» WORK INSTRUCTIONS:
Repeat the whole listing exactly.

START RECORDED DATA

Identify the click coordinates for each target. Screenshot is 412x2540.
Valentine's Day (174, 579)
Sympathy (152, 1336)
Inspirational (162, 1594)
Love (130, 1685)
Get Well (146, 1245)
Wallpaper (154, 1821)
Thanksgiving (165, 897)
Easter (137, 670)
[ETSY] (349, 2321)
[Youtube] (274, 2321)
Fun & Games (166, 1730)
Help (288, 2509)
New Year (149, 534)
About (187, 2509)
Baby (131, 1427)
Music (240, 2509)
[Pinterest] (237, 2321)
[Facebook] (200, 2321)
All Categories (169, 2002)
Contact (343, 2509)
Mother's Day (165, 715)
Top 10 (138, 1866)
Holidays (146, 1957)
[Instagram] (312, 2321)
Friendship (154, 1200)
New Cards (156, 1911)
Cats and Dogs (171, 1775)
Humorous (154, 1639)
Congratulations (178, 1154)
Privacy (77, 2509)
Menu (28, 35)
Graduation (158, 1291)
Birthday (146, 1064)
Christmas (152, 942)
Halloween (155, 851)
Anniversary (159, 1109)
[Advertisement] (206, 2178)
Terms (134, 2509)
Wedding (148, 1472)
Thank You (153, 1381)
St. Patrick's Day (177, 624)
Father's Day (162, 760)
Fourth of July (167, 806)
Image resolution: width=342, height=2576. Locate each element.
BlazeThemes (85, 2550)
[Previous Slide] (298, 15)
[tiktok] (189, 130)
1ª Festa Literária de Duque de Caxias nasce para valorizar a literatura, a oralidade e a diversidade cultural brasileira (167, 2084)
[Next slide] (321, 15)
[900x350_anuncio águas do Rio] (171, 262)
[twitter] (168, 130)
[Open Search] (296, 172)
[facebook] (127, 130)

END RECORDED DATA

» RESPONSE TO THIS TASK:
Identify the click coordinates for each target. Screenshot is 412x2540.
Valentine's Day (174, 579)
Sympathy (152, 1336)
Inspirational (162, 1594)
Love (130, 1685)
Get Well (146, 1245)
Wallpaper (154, 1821)
Thanksgiving (165, 897)
Easter (137, 670)
[ETSY] (349, 2321)
[Youtube] (274, 2321)
Fun & Games (166, 1730)
Help (288, 2509)
New Year (149, 534)
About (187, 2509)
Baby (131, 1427)
Music (240, 2509)
[Pinterest] (237, 2321)
[Facebook] (200, 2321)
All Categories (169, 2002)
Contact (343, 2509)
Mother's Day (165, 715)
Top 10 (138, 1866)
Holidays (146, 1957)
[Instagram] (312, 2321)
Friendship (154, 1200)
New Cards (156, 1911)
Cats and Dogs (171, 1775)
Humorous (154, 1639)
Congratulations (178, 1154)
Privacy (77, 2509)
Menu (28, 35)
Graduation (158, 1291)
Birthday (146, 1064)
Christmas (152, 942)
Halloween (155, 851)
Anniversary (159, 1109)
[Advertisement] (206, 2178)
Terms (134, 2509)
Wedding (148, 1472)
Thank You (153, 1381)
St. Patrick's Day (177, 624)
Father's Day (162, 760)
Fourth of July (167, 806)
Image resolution: width=342, height=2576. Locate each element.
BlazeThemes (85, 2550)
[Previous Slide] (298, 15)
[tiktok] (189, 130)
1ª Festa Literária de Duque de Caxias nasce para valorizar a literatura, a oralidade e a diversidade cultural brasileira (167, 2084)
[Next slide] (321, 15)
[900x350_anuncio águas do Rio] (171, 262)
[twitter] (168, 130)
[Open Search] (296, 172)
[facebook] (127, 130)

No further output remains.